New York Fed economists James Kahn and Robert Rich have a new model for estimating productivity growth in "real time." Real time in this case still implies a year or two lag. However since productivity growth is notoriously volatile, there will always be the possibility that a change in trend will remain hidden for several quarters. The results do look promising. They suggest that we are still in a high productivity growth regime. A big tip of the hat goes to Mark Thoma for the pointer. I'm posting the link in light of my comments yesterday in which I worried aloud that slower productivity growth could make it harder for the Fed to fight inflation [cf. the recent argument that an undetected productivity slowdown caused the Fed to follow a more expansionary policy than they should have in the 1970s]. Chalk this up as evidence that it may be premature to announce the end of this period of high productivity growth that began (or rather, resumed) in the 1990s. I certainly do hope they are correct.

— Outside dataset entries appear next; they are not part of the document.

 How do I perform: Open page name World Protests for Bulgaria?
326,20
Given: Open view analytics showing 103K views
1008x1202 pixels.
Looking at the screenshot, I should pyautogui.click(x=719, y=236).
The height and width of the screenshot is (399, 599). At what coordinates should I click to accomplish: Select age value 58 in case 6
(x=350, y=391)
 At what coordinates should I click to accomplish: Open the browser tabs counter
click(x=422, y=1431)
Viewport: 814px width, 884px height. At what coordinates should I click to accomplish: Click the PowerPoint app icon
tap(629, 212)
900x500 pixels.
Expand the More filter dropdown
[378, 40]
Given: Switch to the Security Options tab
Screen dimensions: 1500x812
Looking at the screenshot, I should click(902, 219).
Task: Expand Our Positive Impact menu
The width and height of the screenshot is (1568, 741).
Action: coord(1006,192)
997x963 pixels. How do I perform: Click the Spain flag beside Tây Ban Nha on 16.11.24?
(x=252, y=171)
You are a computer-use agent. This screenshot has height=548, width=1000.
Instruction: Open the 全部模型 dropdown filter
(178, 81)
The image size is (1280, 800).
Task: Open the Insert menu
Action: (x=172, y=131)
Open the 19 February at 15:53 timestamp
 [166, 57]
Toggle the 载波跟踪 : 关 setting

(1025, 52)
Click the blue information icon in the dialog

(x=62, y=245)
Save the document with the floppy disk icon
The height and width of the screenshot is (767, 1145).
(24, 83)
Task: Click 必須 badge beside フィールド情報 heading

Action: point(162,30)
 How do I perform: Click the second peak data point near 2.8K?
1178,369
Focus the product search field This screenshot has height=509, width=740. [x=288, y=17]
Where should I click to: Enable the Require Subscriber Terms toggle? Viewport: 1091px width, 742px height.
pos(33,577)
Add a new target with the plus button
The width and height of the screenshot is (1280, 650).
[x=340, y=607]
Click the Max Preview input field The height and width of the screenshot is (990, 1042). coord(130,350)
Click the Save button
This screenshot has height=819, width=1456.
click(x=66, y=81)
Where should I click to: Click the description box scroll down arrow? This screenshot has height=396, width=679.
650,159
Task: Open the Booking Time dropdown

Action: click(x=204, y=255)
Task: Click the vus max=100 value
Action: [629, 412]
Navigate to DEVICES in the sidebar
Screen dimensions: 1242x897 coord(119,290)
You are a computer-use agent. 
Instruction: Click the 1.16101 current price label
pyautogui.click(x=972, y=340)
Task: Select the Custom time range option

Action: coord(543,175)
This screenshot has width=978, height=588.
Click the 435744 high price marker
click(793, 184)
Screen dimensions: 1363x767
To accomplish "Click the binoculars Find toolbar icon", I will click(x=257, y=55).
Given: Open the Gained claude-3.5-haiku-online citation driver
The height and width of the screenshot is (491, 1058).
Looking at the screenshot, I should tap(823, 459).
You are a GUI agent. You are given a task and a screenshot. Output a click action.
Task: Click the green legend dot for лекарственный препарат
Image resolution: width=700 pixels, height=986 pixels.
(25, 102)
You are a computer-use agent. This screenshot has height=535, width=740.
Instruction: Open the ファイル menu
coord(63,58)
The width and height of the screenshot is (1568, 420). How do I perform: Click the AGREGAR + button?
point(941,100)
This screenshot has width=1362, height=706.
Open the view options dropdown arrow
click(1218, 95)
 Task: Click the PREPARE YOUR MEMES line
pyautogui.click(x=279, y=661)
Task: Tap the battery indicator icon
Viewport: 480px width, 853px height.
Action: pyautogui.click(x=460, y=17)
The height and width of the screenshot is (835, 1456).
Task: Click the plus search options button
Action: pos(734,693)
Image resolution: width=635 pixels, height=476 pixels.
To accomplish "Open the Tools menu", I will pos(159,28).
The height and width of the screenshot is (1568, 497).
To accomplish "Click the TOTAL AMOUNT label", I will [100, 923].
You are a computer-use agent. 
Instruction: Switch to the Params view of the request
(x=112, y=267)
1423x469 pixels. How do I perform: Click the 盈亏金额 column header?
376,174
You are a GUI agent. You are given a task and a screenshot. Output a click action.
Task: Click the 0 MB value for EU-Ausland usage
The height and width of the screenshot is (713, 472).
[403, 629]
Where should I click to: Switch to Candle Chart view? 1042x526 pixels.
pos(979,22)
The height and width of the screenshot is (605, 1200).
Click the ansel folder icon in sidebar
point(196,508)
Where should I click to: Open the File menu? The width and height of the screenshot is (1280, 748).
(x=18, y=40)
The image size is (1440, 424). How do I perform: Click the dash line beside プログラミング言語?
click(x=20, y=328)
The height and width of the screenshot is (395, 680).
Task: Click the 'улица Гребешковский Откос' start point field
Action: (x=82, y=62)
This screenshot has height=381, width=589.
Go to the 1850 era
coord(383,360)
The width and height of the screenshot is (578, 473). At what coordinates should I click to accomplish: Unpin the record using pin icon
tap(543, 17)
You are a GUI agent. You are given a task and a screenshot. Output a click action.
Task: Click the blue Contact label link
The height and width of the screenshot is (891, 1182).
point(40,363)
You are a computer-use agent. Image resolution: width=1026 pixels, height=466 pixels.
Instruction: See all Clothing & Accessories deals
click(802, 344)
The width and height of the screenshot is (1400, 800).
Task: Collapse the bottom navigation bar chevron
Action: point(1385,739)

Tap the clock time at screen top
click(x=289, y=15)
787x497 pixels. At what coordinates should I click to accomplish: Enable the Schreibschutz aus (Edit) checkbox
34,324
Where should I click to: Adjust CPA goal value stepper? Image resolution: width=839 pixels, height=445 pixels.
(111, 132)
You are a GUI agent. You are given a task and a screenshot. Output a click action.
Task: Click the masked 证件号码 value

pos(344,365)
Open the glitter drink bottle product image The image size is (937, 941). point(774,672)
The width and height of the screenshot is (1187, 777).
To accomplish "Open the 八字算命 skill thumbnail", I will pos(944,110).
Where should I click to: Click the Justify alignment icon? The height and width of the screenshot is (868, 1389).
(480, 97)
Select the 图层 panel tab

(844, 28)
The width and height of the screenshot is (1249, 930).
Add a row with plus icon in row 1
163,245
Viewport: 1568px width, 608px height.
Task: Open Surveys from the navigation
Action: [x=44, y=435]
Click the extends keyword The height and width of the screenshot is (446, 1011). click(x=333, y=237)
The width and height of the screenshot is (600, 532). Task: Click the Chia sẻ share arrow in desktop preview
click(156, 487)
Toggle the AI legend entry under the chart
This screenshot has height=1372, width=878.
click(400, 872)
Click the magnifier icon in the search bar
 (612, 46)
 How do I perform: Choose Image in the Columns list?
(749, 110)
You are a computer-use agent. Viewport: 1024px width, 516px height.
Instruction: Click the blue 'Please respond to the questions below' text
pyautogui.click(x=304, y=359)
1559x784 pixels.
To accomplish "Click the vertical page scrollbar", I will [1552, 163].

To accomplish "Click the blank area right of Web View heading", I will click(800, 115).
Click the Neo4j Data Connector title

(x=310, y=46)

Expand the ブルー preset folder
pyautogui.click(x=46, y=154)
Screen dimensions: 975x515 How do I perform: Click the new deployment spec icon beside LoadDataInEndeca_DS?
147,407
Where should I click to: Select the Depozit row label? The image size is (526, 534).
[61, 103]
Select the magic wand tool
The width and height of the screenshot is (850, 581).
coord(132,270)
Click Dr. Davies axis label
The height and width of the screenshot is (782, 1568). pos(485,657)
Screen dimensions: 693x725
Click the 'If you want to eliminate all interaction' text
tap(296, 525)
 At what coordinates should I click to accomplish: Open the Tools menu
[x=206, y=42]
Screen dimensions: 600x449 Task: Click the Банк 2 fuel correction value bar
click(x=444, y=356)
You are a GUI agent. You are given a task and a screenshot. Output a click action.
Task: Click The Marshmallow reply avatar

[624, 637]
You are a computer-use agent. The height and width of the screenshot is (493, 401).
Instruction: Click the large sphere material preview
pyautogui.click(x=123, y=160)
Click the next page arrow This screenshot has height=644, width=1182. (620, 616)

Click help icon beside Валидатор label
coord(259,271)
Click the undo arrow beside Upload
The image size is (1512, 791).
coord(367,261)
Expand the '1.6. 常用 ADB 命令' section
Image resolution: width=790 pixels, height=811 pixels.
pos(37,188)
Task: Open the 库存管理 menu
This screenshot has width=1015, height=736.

Tracking Productivity in Real Time, by James A. Kahn and Robert W. Rich
UPDATE: Bill Conerly points to a post of his from about a month ago where he said this:
What we see in last quarter's data is the weak GDP growth more than an underlying trend of weak productivity. In fact, long-term trends are the only way to really see what's happening in productivity. Unfortunately, it's hard to catch the first signs of a change in trend productivity. However, the actual data are consistent with the same old underlying trend productivity growth, plus a weak quarter of GDP. That's a judgment call, not hard science, but I feel very comfortable with this call.